▶ **Stated goal**: Copy out the items word for word, from the line with "Given: Toggle dark theme moon icon in sidebar" to the line with "Toggle lower dot", including both of those lines.
** Start of Supplied records **
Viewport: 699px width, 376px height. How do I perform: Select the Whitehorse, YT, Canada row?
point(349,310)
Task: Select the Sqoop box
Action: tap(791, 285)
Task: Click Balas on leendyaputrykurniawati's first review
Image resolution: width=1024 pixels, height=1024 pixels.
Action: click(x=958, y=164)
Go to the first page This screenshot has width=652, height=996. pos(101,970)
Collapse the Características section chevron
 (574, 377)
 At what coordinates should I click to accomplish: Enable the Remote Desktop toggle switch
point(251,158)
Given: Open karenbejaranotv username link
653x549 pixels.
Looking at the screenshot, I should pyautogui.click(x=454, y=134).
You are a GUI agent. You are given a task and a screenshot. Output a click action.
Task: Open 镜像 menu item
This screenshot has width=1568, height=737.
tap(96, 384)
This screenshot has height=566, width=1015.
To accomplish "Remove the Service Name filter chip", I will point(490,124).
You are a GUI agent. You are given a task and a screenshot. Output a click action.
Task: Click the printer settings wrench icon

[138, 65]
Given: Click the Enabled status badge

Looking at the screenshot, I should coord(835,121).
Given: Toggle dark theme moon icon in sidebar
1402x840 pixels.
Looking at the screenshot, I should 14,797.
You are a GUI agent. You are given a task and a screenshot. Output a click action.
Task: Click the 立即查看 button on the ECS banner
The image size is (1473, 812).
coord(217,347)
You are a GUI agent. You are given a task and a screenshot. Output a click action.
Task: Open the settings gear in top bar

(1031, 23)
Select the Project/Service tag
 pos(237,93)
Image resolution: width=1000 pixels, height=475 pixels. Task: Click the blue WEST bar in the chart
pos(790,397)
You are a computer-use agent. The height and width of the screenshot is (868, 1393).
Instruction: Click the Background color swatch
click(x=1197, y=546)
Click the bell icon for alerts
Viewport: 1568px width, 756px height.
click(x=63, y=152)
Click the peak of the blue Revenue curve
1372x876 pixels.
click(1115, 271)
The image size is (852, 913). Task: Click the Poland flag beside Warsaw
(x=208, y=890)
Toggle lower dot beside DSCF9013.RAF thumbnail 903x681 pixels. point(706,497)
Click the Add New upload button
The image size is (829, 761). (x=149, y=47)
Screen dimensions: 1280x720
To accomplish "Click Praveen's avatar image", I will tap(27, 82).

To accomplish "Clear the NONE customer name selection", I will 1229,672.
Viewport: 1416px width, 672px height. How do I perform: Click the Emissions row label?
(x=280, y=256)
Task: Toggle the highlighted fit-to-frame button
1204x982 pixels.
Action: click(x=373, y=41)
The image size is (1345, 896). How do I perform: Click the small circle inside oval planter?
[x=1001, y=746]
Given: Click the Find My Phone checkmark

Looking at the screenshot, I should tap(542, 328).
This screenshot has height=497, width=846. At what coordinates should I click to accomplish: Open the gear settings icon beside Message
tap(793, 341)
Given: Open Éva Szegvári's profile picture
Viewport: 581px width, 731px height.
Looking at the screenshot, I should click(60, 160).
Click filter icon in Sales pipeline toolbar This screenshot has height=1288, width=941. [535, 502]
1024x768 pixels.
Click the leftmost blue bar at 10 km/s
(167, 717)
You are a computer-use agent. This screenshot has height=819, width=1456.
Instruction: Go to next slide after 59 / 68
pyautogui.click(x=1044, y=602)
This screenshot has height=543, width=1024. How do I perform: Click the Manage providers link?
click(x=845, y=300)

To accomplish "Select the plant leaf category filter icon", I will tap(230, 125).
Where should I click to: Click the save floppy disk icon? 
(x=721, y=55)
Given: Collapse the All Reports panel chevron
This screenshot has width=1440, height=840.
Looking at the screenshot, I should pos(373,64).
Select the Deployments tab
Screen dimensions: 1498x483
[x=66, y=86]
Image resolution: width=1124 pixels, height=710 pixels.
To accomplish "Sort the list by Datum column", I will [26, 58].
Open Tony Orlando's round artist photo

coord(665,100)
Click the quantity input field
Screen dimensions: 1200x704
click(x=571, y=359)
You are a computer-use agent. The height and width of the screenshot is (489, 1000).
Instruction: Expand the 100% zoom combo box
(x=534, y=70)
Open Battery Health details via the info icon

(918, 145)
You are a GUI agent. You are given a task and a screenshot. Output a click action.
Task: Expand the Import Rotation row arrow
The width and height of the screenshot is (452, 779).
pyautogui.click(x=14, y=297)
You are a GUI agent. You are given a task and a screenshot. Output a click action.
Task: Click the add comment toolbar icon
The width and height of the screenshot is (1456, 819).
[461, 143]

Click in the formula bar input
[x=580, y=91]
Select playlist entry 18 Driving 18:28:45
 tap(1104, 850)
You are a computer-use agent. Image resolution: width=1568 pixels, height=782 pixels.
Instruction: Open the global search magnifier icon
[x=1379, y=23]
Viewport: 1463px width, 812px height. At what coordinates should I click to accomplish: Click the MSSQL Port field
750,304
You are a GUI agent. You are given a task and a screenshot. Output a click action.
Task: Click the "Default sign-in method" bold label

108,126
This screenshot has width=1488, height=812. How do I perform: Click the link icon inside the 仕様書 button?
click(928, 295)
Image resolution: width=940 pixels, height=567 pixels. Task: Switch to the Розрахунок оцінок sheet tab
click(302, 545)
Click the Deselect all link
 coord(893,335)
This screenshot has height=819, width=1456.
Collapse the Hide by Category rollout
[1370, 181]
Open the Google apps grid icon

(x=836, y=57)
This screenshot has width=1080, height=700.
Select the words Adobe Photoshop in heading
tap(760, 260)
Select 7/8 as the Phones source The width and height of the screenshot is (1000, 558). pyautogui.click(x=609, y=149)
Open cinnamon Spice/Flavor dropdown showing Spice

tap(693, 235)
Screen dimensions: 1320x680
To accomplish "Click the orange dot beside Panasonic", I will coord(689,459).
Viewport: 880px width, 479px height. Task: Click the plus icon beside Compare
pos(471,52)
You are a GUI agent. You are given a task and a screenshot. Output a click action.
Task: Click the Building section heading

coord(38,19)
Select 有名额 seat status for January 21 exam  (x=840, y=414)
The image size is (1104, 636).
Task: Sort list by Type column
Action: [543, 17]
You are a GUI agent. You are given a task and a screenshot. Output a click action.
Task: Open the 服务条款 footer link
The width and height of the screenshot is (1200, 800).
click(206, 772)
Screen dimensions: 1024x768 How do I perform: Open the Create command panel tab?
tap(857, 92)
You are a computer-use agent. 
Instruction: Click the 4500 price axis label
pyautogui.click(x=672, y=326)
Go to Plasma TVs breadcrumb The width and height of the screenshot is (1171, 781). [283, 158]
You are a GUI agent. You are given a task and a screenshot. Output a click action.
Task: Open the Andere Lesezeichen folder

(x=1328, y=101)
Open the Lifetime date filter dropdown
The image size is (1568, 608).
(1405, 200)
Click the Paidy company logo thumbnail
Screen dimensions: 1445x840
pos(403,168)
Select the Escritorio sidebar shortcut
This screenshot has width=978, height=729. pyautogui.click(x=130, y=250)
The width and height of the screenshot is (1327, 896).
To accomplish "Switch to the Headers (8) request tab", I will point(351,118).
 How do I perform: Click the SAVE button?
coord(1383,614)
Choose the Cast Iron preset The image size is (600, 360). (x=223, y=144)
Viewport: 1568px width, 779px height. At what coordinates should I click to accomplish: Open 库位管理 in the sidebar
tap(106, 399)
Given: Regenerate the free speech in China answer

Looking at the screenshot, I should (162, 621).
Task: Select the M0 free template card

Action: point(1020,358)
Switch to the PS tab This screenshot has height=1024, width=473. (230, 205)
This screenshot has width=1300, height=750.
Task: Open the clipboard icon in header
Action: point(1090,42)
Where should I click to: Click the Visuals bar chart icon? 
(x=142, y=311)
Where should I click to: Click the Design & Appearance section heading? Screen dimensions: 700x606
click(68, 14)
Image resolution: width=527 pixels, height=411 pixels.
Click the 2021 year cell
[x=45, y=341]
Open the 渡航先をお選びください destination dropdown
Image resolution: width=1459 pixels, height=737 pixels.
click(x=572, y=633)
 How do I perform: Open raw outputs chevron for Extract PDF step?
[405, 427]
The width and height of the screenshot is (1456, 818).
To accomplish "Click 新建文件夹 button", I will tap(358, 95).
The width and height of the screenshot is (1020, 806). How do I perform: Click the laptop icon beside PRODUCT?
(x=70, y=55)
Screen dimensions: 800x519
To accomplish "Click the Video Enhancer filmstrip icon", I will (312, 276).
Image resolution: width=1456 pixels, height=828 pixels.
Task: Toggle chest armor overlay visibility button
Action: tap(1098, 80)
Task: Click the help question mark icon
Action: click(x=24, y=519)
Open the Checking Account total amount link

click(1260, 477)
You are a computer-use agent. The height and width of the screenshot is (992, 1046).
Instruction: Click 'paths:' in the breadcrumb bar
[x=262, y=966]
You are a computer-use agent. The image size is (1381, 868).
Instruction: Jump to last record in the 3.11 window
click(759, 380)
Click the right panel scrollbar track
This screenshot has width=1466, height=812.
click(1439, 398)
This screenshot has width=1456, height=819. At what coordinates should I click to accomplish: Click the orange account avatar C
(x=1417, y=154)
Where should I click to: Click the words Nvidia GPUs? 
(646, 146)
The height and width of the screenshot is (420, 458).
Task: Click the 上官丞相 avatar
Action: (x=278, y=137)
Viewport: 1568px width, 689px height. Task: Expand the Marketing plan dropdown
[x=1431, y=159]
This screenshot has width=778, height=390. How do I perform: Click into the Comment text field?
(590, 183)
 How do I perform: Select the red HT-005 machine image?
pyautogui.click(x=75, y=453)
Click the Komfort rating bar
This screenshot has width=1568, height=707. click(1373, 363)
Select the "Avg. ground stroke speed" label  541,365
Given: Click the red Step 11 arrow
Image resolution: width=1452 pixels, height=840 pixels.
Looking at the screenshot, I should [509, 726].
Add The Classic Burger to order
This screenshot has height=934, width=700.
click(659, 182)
** End of Supplied records **
▶ **Response to the task**:
Given: Toggle dark theme moon icon in sidebar
1402x840 pixels.
Looking at the screenshot, I should 14,797.
You are a GUI agent. You are given a task and a screenshot. Output a click action.
Task: Click the 立即查看 button on the ECS banner
The image size is (1473, 812).
coord(217,347)
You are a GUI agent. You are given a task and a screenshot. Output a click action.
Task: Open the settings gear in top bar

(1031, 23)
Select the Project/Service tag
 pos(237,93)
Image resolution: width=1000 pixels, height=475 pixels. Task: Click the blue WEST bar in the chart
pos(790,397)
You are a computer-use agent. The height and width of the screenshot is (868, 1393).
Instruction: Click the Background color swatch
click(x=1197, y=546)
Click the bell icon for alerts
Viewport: 1568px width, 756px height.
click(x=63, y=152)
Click the peak of the blue Revenue curve
1372x876 pixels.
click(1115, 271)
The image size is (852, 913). Task: Click the Poland flag beside Warsaw
(x=208, y=890)
Toggle lower dot beside DSCF9013.RAF thumbnail 903x681 pixels. point(706,497)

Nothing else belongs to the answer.